▶ _PROBLEM TO SOLVE_:
Gather each line of the listing below that contains the word "screenshot" and copy those lines out.

Item coordinate data:
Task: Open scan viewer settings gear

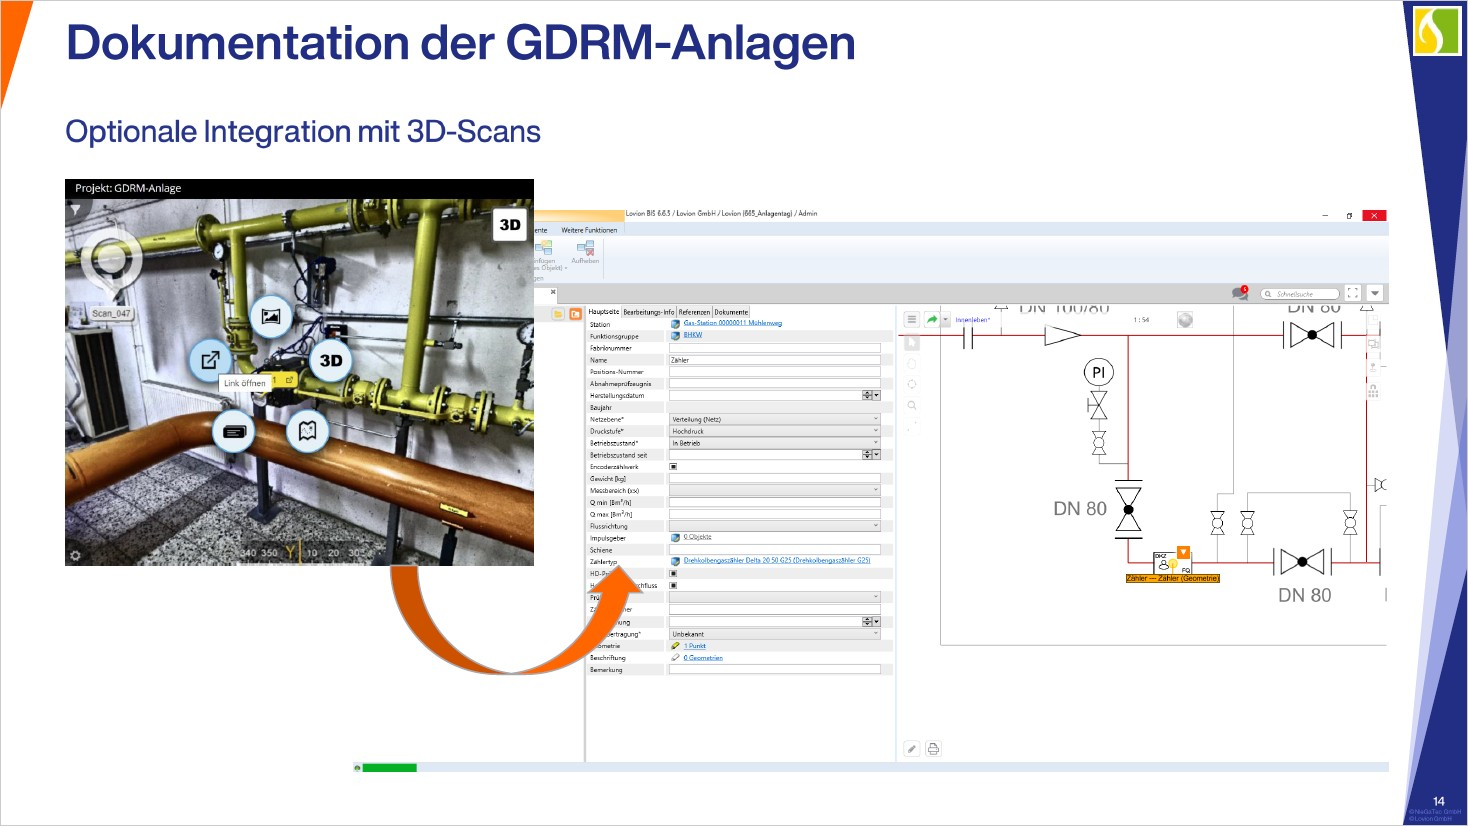Action: (75, 555)
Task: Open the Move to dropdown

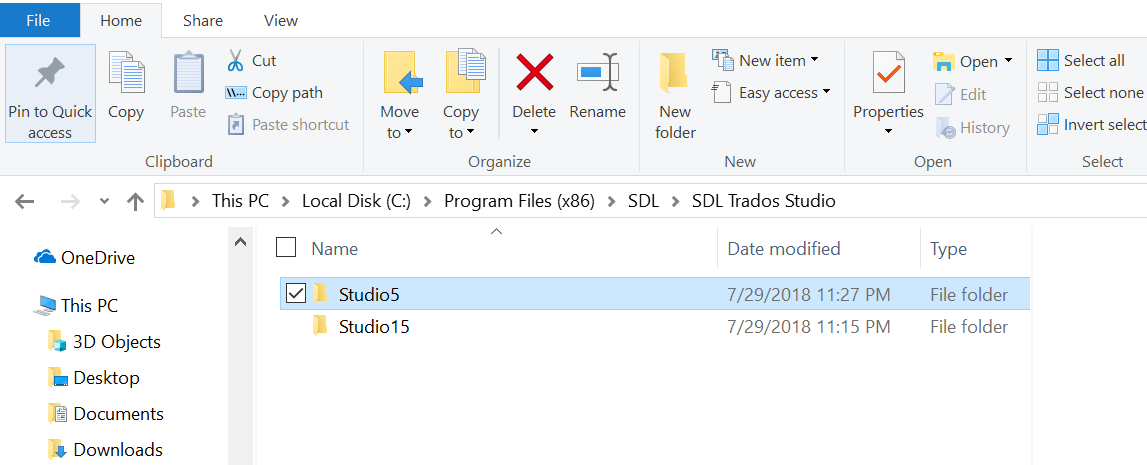Action: pos(399,122)
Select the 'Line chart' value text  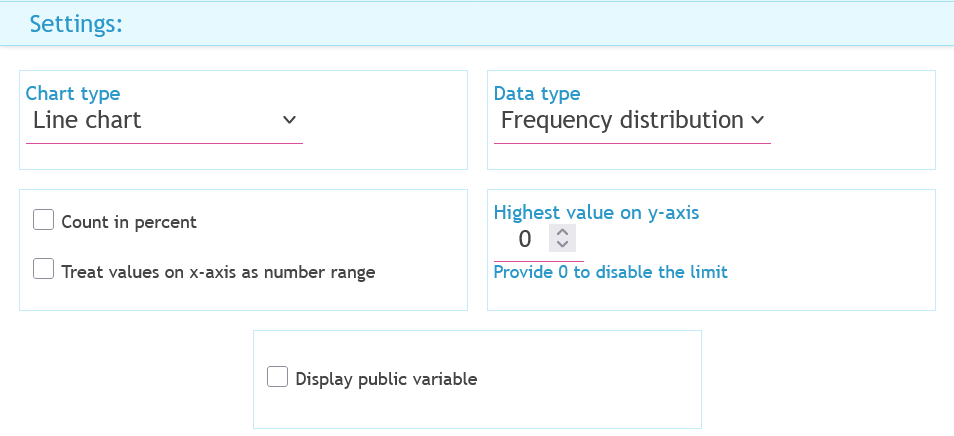87,121
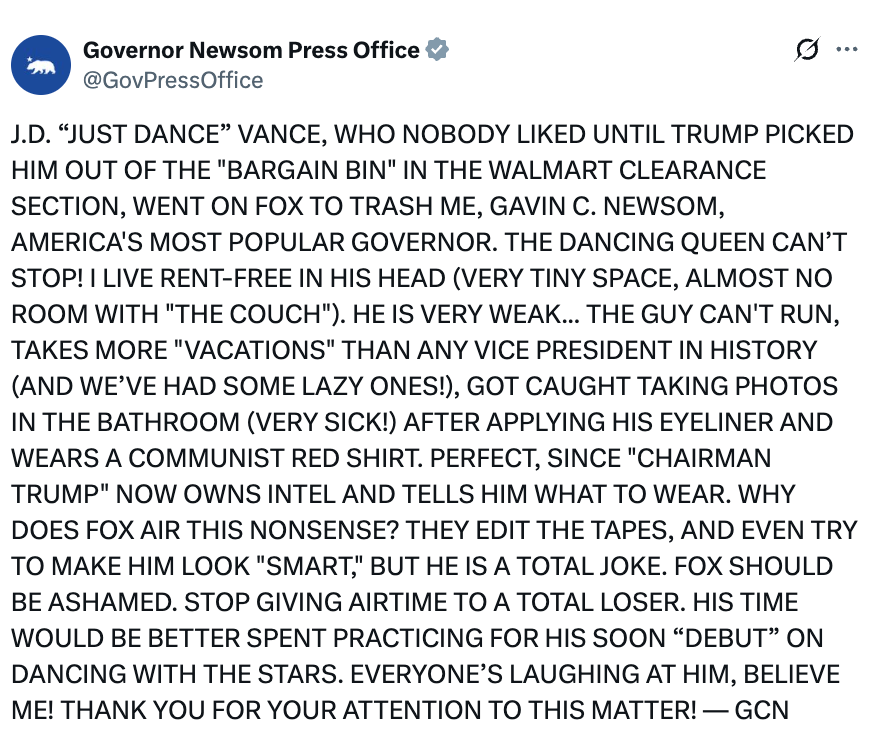Click the Grok icon on the post
The image size is (870, 746).
click(x=806, y=47)
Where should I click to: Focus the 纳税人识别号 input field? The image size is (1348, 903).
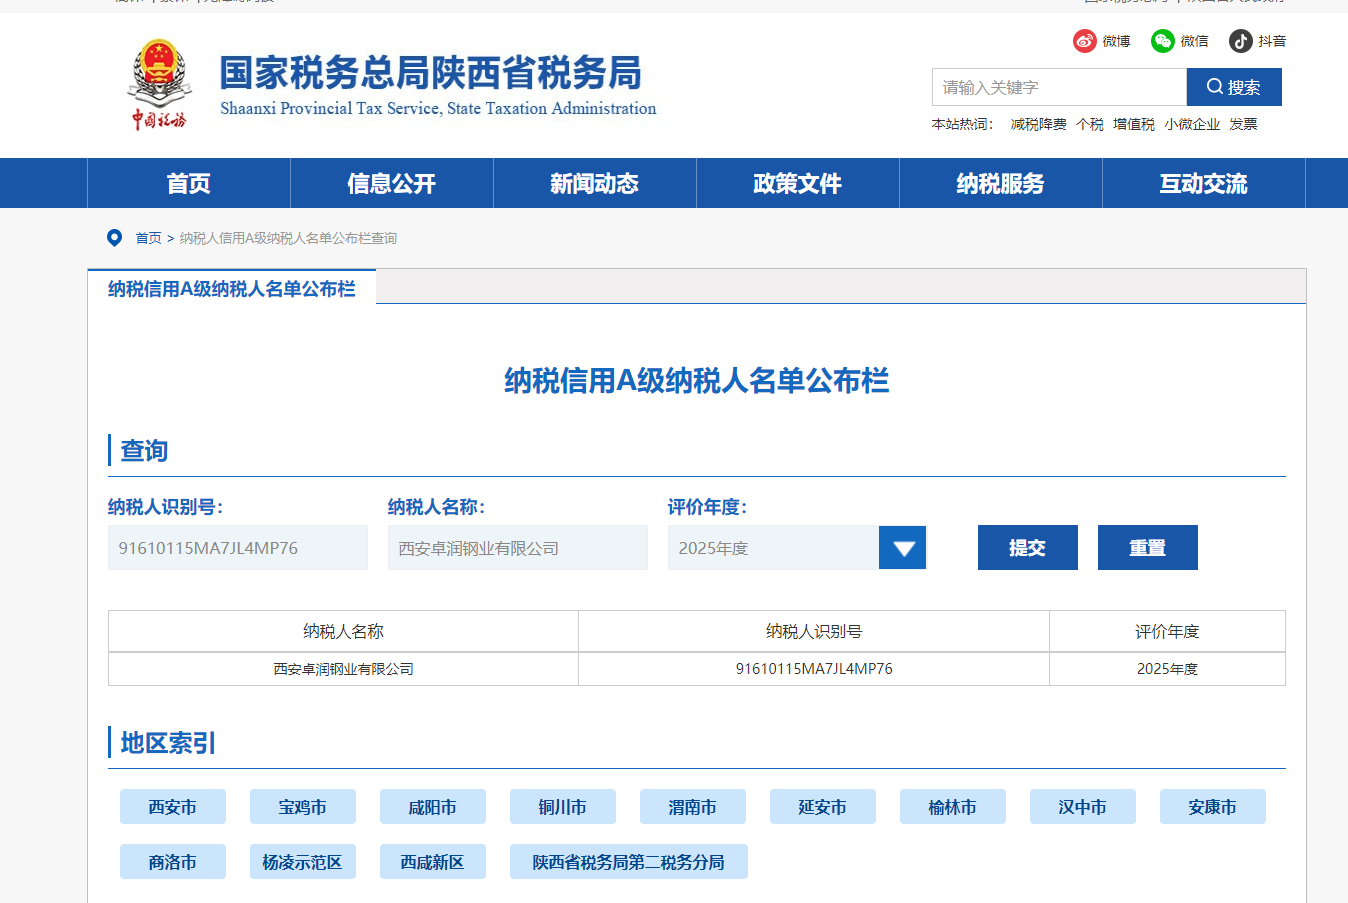coord(238,548)
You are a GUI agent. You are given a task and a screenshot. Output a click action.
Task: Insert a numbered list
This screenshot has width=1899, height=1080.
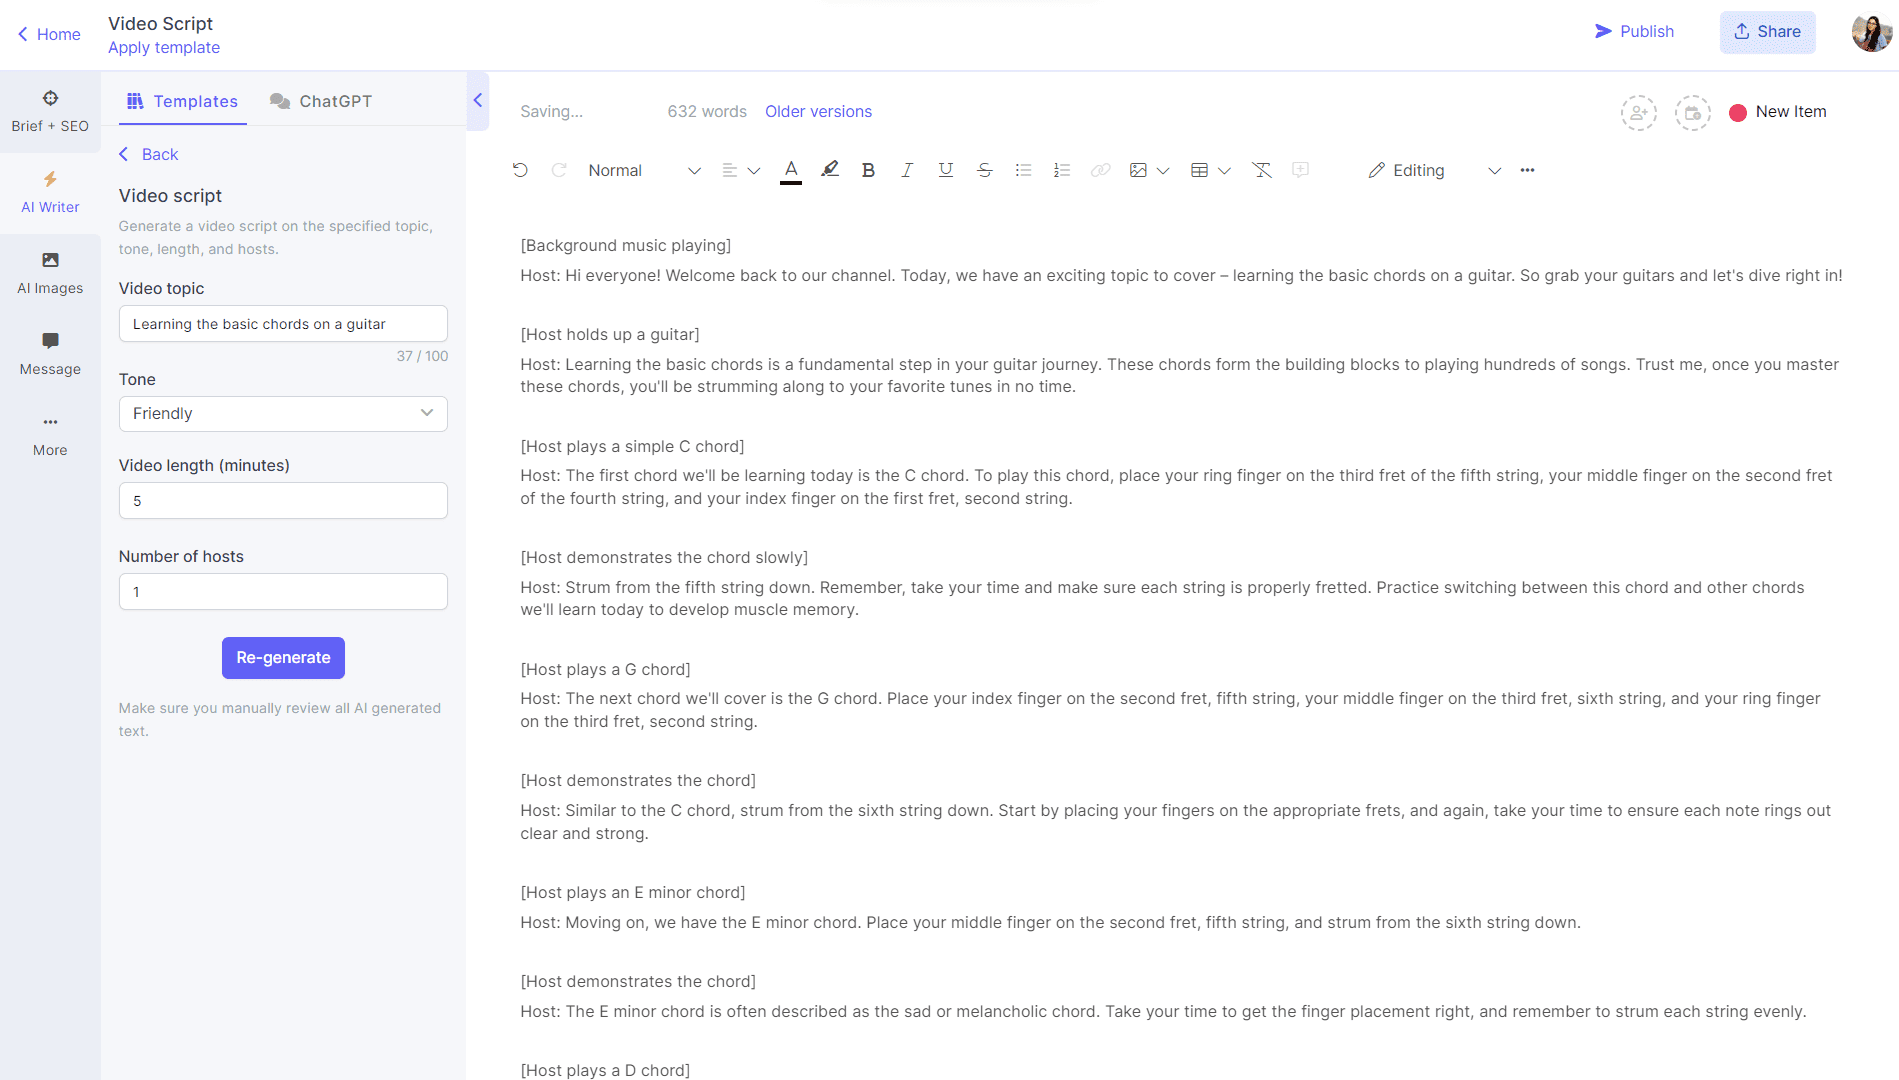1062,170
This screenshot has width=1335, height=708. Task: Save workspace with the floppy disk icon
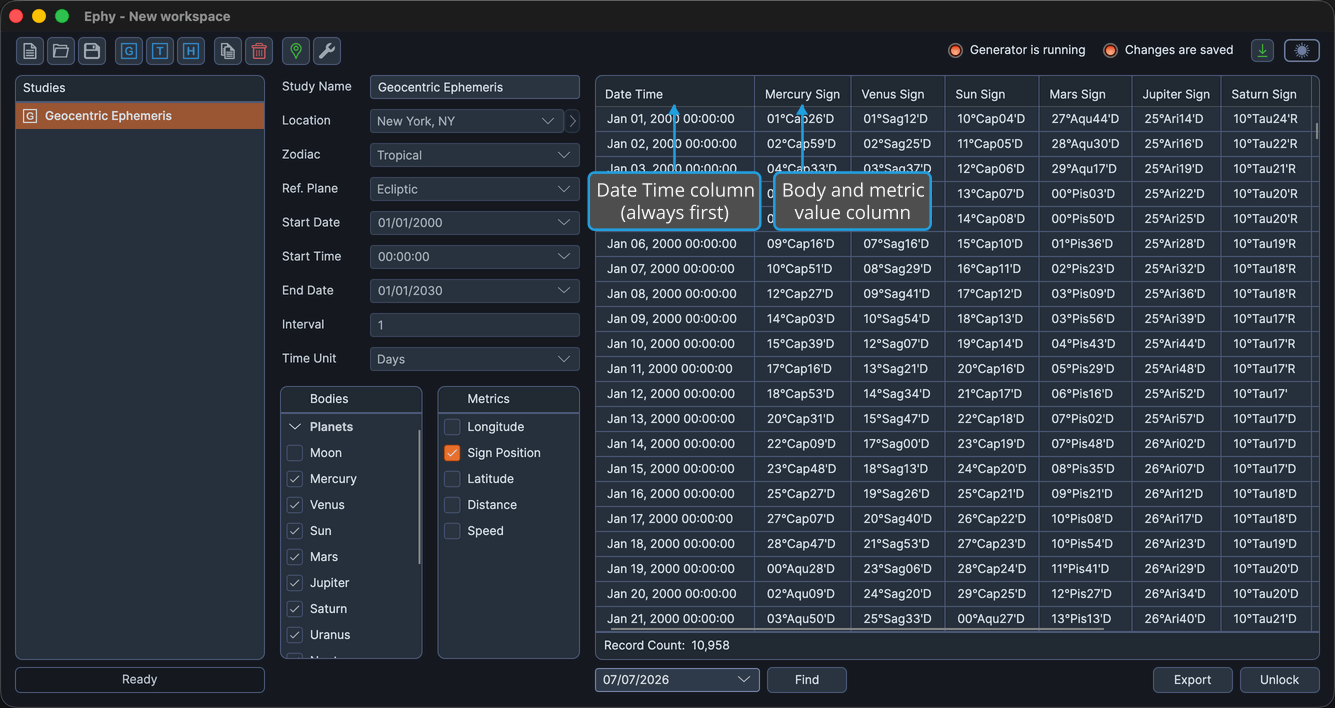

▶ _RESPONSE TO THE EXERCISE_:
You are a GUI agent. You are given a task and a screenshot. Output a click action.
This screenshot has width=1899, height=1080.
This screenshot has width=1335, height=708. Task: Save workspace with the floppy disk icon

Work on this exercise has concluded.